DATA TO PROCESS:

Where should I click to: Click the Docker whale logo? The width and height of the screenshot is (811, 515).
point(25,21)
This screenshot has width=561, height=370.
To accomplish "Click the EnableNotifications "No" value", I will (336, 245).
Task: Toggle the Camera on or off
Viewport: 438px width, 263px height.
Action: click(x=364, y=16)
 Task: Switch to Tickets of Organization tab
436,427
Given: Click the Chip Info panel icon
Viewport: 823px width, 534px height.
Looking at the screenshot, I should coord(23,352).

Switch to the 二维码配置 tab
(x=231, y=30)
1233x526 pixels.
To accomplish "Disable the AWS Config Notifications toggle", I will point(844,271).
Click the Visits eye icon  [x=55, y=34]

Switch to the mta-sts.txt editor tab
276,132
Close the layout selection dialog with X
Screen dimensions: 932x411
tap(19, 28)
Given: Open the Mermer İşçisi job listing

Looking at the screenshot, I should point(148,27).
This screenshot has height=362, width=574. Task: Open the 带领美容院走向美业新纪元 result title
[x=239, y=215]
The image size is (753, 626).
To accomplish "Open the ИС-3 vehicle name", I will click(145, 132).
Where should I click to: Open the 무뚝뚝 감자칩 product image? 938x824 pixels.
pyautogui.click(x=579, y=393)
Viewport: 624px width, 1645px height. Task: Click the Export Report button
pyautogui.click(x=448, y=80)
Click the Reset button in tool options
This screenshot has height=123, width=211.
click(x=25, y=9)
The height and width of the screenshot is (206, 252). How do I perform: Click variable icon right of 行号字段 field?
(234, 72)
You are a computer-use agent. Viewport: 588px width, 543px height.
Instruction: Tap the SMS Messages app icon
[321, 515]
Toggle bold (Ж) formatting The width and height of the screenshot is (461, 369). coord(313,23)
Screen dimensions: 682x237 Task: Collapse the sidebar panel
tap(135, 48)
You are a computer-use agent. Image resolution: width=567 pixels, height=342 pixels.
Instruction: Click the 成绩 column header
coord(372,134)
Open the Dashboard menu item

TASK TO COMPLETE: This task calls for the material above to be duplicated verbatim.

OUTPUT OF THE EXERCISE:
Where should I click to: Click the Docker whale logo? The width and height of the screenshot is (811, 515).
point(25,21)
This screenshot has width=561, height=370.
To accomplish "Click the EnableNotifications "No" value", I will (336, 245).
Task: Toggle the Camera on or off
Viewport: 438px width, 263px height.
Action: click(x=364, y=16)
 Task: Switch to Tickets of Organization tab
436,427
Given: Click the Chip Info panel icon
Viewport: 823px width, 534px height.
Looking at the screenshot, I should coord(23,352).

Switch to the 二维码配置 tab
(x=231, y=30)
1233x526 pixels.
To accomplish "Disable the AWS Config Notifications toggle", I will point(844,271).
Click the Visits eye icon  [x=55, y=34]

Switch to the mta-sts.txt editor tab
276,132
Close the layout selection dialog with X
Screen dimensions: 932x411
tap(19, 28)
Given: Open the Mermer İşçisi job listing

Looking at the screenshot, I should point(148,27).
This screenshot has height=362, width=574. Task: Open the 带领美容院走向美业新纪元 result title
[x=239, y=215]
The image size is (753, 626).
To accomplish "Open the ИС-3 vehicle name", I will click(145, 132).
Where should I click to: Open the 무뚝뚝 감자칩 product image? 938x824 pixels.
pyautogui.click(x=579, y=393)
Viewport: 624px width, 1645px height. Task: Click the Export Report button
pyautogui.click(x=448, y=80)
Click the Reset button in tool options
This screenshot has height=123, width=211.
click(x=25, y=9)
The height and width of the screenshot is (206, 252). How do I perform: Click variable icon right of 行号字段 field?
(234, 72)
You are a computer-use agent. Viewport: 588px width, 543px height.
Instruction: Tap the SMS Messages app icon
[321, 515]
Toggle bold (Ж) formatting The width and height of the screenshot is (461, 369). coord(313,23)
Screen dimensions: 682x237 Task: Collapse the sidebar panel
tap(135, 48)
You are a computer-use agent. Image resolution: width=567 pixels, height=342 pixels.
Instruction: Click the 成绩 column header
coord(372,134)
Open the Dashboard menu item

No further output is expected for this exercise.